Disclaimer: All generalizations in what follows are true except when they are not.
Constraint programming somewhat straddles operations research (analysis of systems with an eye toward using mathematical/statistical tools for decision making) and computer science (determining solutions to combinations of logical expressions, testing whether such solutions exist, ...).
Within OR, constraint programming and discrete optimization (integer or mixed integer linear programming) are often viewed as competing tools for the same types of optimization problems. Constraint programming offers more natural ways of expressing certain types of models (such as where a decision acts as an index of another decision), and there are specialized global constraints for certain things (such as "all different" for permutations, constraints to prevent time intervals from overlapping, ...). Some of those constraints seem to make constraint programming appealing in scheduling problems in particular.
On the other hand, constraint programming generally lacks the bounding inherent in discrete optimization algorithms, which has two impacts.
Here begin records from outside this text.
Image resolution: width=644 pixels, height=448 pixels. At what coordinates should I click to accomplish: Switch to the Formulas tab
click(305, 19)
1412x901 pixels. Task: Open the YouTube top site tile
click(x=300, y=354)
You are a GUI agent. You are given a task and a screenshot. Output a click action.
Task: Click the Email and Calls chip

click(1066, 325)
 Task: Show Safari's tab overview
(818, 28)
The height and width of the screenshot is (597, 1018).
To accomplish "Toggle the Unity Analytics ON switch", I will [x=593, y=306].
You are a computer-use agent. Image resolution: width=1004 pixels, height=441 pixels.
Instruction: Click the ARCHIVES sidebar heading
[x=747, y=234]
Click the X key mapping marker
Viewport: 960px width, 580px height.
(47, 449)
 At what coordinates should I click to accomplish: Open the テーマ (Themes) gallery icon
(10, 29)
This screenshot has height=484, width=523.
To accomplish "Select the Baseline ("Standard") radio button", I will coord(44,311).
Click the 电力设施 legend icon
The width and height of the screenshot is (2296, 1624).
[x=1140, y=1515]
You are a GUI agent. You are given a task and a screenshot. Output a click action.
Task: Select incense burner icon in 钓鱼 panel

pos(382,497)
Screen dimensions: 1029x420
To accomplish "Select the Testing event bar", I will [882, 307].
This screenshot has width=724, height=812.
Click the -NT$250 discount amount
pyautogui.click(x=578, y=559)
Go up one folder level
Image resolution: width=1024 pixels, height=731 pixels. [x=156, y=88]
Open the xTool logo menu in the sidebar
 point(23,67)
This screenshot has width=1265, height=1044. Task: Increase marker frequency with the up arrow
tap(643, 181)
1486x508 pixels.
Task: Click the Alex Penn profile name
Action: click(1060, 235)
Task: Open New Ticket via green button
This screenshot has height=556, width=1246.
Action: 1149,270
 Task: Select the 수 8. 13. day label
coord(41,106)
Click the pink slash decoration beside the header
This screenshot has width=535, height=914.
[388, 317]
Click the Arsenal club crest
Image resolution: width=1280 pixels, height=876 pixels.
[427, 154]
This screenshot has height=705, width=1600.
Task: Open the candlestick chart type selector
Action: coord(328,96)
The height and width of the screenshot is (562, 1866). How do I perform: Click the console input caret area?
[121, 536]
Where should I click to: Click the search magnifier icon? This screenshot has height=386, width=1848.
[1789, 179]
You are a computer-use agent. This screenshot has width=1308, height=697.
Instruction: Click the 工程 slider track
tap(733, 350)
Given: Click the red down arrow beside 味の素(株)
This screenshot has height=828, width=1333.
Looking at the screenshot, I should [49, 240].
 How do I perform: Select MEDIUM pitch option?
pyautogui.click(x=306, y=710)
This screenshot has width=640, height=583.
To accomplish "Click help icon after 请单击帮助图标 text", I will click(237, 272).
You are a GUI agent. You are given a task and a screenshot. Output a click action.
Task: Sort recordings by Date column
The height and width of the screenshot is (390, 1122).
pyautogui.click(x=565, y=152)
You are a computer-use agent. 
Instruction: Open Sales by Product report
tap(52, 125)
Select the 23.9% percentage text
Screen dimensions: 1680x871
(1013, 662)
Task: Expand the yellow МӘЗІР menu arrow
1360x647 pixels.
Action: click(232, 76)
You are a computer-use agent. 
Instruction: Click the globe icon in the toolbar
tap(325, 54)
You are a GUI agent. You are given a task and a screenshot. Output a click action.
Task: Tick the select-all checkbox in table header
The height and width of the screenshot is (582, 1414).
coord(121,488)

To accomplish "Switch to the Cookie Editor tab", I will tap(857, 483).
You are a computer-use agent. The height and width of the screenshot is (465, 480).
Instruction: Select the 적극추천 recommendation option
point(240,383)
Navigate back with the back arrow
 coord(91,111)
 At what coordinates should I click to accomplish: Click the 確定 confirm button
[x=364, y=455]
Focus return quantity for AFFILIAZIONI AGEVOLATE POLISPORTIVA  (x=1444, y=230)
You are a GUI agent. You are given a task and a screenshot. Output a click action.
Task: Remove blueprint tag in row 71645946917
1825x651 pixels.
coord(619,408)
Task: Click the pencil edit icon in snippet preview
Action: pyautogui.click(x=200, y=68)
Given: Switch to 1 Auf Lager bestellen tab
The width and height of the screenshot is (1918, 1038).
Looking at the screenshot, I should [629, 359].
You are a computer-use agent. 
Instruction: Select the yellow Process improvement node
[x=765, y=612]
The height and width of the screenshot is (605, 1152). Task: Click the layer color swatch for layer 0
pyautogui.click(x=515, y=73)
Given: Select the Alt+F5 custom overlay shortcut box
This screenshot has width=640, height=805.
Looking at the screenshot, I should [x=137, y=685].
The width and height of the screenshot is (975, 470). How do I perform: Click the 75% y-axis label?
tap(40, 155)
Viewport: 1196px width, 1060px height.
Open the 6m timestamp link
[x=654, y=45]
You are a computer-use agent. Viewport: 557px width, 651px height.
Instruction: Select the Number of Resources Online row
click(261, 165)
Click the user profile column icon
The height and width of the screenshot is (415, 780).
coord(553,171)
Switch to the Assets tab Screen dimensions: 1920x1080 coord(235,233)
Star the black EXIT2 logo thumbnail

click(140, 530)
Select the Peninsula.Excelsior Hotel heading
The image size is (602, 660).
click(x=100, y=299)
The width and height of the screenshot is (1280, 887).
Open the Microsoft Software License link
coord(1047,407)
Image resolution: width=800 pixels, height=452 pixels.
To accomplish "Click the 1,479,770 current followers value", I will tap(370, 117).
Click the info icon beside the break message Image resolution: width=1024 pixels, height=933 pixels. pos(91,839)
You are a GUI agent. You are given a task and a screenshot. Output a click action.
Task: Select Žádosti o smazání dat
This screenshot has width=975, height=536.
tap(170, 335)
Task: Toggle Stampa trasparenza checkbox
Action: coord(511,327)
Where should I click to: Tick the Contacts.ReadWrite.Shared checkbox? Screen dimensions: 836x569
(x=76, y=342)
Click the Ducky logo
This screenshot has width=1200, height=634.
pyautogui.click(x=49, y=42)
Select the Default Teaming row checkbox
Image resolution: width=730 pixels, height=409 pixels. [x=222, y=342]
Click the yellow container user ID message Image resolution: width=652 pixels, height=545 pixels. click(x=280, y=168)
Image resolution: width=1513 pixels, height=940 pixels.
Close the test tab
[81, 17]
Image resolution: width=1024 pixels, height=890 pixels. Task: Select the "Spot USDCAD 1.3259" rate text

First, if you stop a constraint solver before all possibilities are exhausted, you may not have any idea how close your solution is to optimal. Second, bounding allows integer programming solvers to prune ("fathom") nodes in the search tree when their bounds are worse than the current best known solution. The absence of that is likely to mean that a constraint solver would have to search a larger portion of the solution space than an integer programming solver would.
Operations research as a discipline is concerned with optimal decision making. This can be achieved by several techniques including mathematical programming or constraint programming.